3 out of 5
Directed by: Matt Maiellaro, Dave Willis
Well, it’s been… seven years since the last season of Aqua Teen, and creators / AT braintrust Matt Maiellaro and Dave Willis have not been as visibly busy at Adult Swim as they once were, with the channel itself having much changed shape since the show’s heyday, and the rise of Rick and Morty. None of this means much necessarily, and certainly Rick and Morty have inherited some random humor leeway from the legacy of shows like Aqua Teen; plus, if you wanted that Maiellaro and Willis magic, its been there – in the occasional 12 Oz Mouse episodes, or Squidbillies, or etc. In short, times have changed, but they’ve also stayed the same, and it’s in that spirit that Aqua Teen Forever: Plantasm proceeds, jumping right in to nonsense in a crazy, Alien-riffing cold open, and just figuring that if you made time to watch this thing, you know what you’re in for.
While the site of a multi-headed, acid-spitting Carl is brilliant, and we get some laugh out loud moments of each character doing what they do to rival the awesomeness of the Mastodon-scored opening of the last flick – the theme song here isn’t as good, though – the fast-cut storytelling that follows, outlining what the team have been doing since that space adventure, which had apparently been their “last,” is tough though. It’s conceptually very funny – Frylock is doing tech support stuff; Shake is homeless; Meatward works at an animal shelter; Carl masturbates – but it’s also a string of short bursts of scenes that somehow also feel longer than they are; it’s suggestive of Matt and Dave trying to find their rhythm again, and just kinda going all over the place. I’m smiling, but not laughing; appreciating the ideas, but maybe not the execution.
And then it starts to formalize into a plot, and wouldn’t ya know, the movie gets a ton more fun at that point. Overall, this is for the best: the first movie was all greatness up front and then started to drag; this one is uneven, for sure, and relies a bit too much on (somewhat?) timely humor, which was never really the show’s bag, and kinda undercuts the childlike genius of some of the series’ best bits with more accessible “adult” social commentary jabs, however… the way it strings all of that opening waywardness into something with momentum gives us strong “getting the team together” vibes, and once Shake, Frylock, and Meatwad are back and zinging off one another as usual, while that’s late in the movie, it’s totally worth it. As are the Mooninite bits.

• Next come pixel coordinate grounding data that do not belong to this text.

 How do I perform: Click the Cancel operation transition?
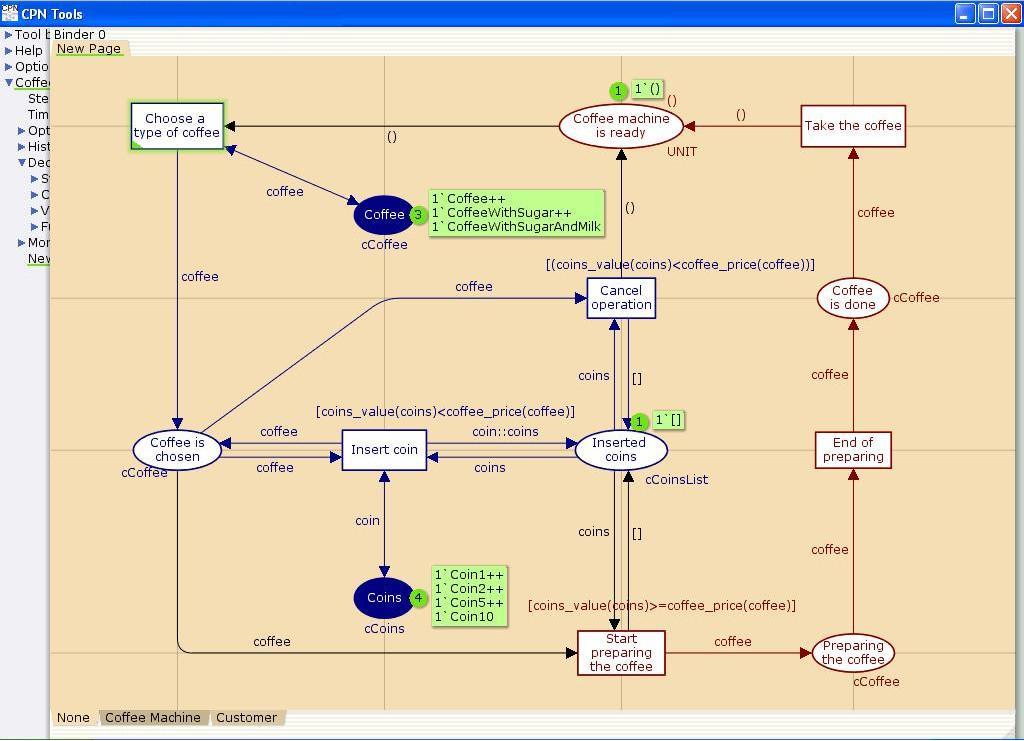point(621,298)
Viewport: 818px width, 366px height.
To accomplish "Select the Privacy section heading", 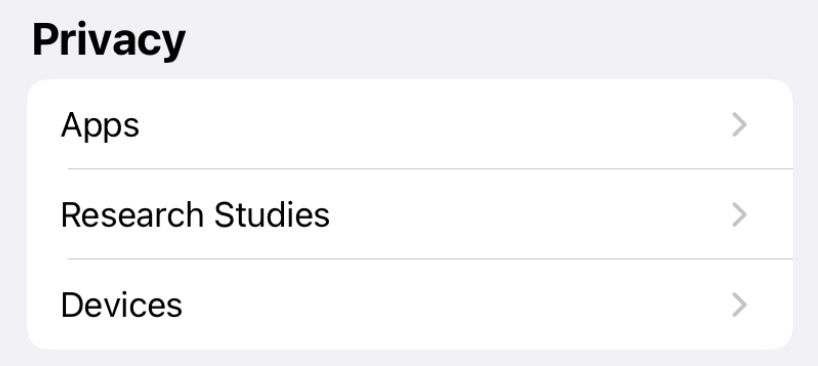I will 109,41.
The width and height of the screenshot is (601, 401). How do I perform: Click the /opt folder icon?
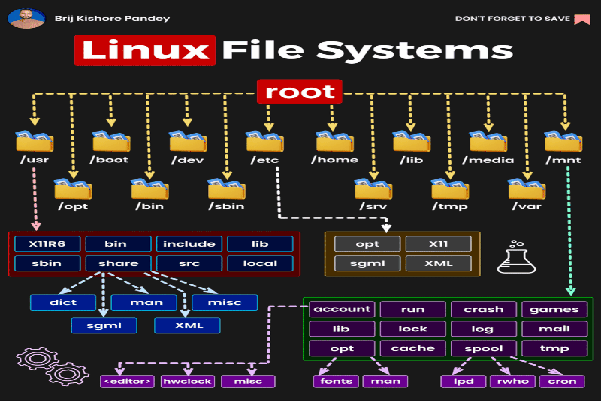74,187
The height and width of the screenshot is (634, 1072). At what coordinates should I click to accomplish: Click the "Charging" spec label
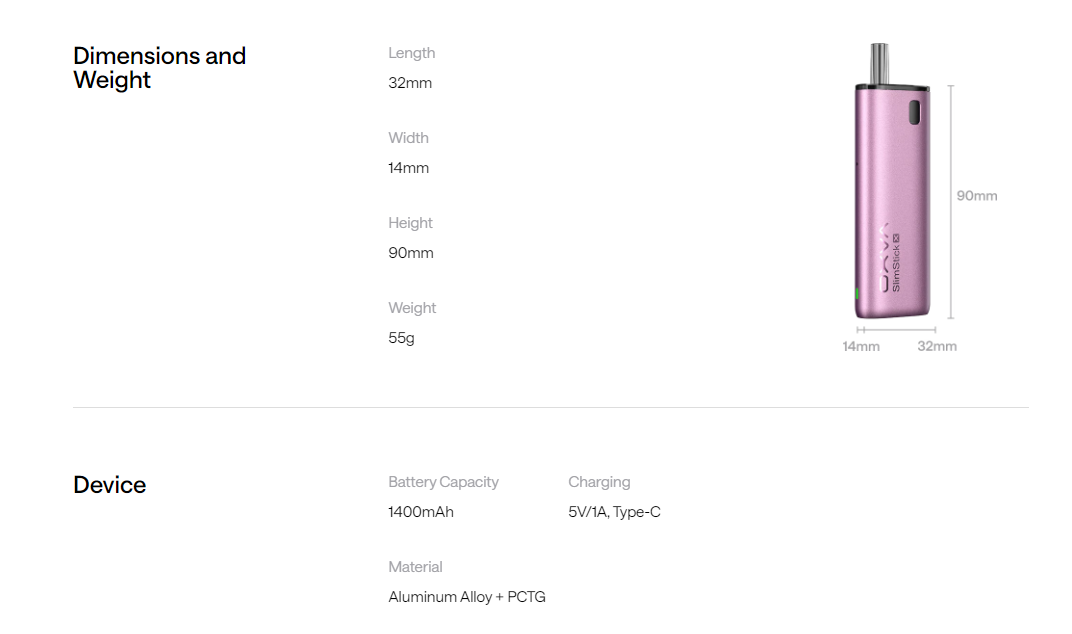click(599, 482)
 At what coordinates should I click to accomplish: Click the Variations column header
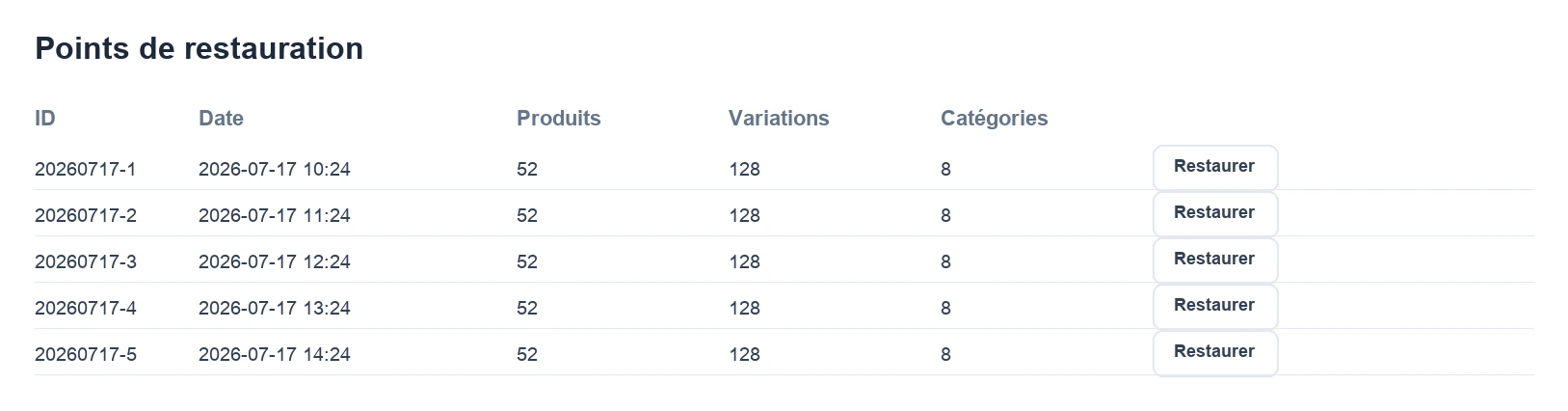pos(779,119)
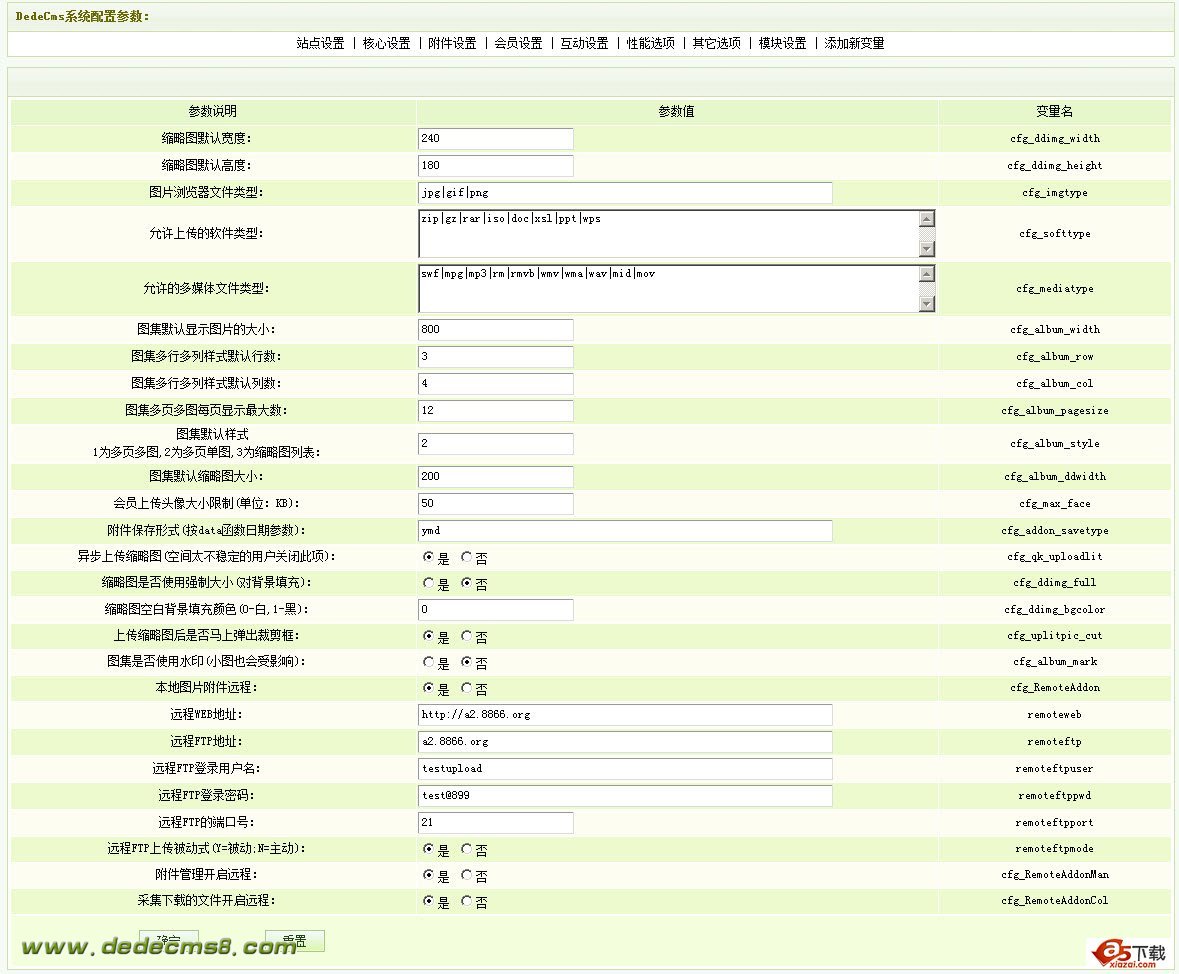Image resolution: width=1179 pixels, height=974 pixels.
Task: Click the a5下载 logo at bottom right
Action: pos(1128,954)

In ‘Plantasm,’ Shake and Meatwad try to get their lives going again, post- Aqua Teen years, while Frylock lands a job at “Amazin’,” and gets wrapped up in a scheme in which plant monsters start taking over the world. Peter Serafinowicz as Amazin’s boss, Neil, and Natasha Rothwell as one of Amazin’s tortured workers, and Paul Walter Hauser as an evil scientist, and many, many other bit players do great or okay adding flair to the side characters, but it’s Dana Snyder’s, Carey Means’, and Dave Willis’ show as our leads that seal the deal, every line they spout hilarious in delivery, even if the words are sometimes just getting us from A to B.
The physical edition includes a feature length animatic (which is extended by five minutes, but I don’t have patience for a full-length animatic to spot the differences, I’m sorry to say); extended scenes – very short, but some worthwhile dialogue snippets; a brief behind-the-scenes, which is just some talking heads but worth a chuckle; a music video for the new theme, not the accompanying animation from the movie but rather a long slo-mo walk of the Adult Swim crew; and commentary from eeeeveryone except Matt – very rambly, but they’re all very talkative and it entertains.